Maintenance & monitoring: No integration with Shimo’s monitoring system, making alerting and troubleshooting difficult.

Business coupling: Business services and gateway logic were bundled together, preventing independent horizontal scaling of the business layer.

3 Gateway 2.0

Gateway 2.0 addresses the above issues by separating the gateway function (WS‑Gateway) from business processing (WS‑API). The new design integrates user authentication, TLS certificate verification, and WebSocket connection management into WS‑Gateway, while WS‑API communicates with component services via gRPC, enabling targeted scaling, removing Nginx, reducing hardware consumption, and joining Shimo’s monitoring ecosystem.

3.1 Overall architecture

The architecture diagram (omitted) shows WS‑Gateway handling TLS handshake and connection management, and WS‑API handling business logic and message routing.

3.2 Handshake process

When network conditions are good, the client completes a six‑step handshake and upgrades to WebSocket; under poor conditions the connection degrades to HTTP long‑polling.

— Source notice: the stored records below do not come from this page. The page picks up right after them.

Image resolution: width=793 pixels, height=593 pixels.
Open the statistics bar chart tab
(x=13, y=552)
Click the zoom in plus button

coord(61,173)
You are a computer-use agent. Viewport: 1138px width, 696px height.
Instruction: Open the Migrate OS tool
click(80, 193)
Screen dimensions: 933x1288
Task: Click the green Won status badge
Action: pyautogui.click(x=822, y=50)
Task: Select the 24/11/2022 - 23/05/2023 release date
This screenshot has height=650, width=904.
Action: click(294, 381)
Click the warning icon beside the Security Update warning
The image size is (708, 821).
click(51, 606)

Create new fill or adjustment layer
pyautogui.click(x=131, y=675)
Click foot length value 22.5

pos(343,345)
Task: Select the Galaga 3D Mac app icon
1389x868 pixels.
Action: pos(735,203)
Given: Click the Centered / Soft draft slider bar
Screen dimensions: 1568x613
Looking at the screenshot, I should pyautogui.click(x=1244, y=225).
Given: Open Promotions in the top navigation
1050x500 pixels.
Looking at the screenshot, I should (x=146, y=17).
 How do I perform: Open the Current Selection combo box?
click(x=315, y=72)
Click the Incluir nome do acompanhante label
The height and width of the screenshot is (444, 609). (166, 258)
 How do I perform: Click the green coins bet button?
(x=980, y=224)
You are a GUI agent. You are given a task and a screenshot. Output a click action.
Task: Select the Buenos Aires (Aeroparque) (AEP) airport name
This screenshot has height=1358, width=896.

{"sid":"xxx","upgrades":["websocket"],"pingInterval":xxx,"pingTimeout":xxx}

3.3 TLS memory‑usage optimization

In version 1.0 TLS termination was performed by Nginx, consuming about 30% of total memory. In version 2.0 the TLS certificate is mounted directly on the service, reducing the memory footprint.

3.4 Socket ID design

Each connection receives a unique identifier generated by the SnowFlake algorithm. In physical‑machine deployments a fixed machine ID guarantees uniqueness; in Kubernetes the ID is allocated via a registration service that writes the instance information to a database.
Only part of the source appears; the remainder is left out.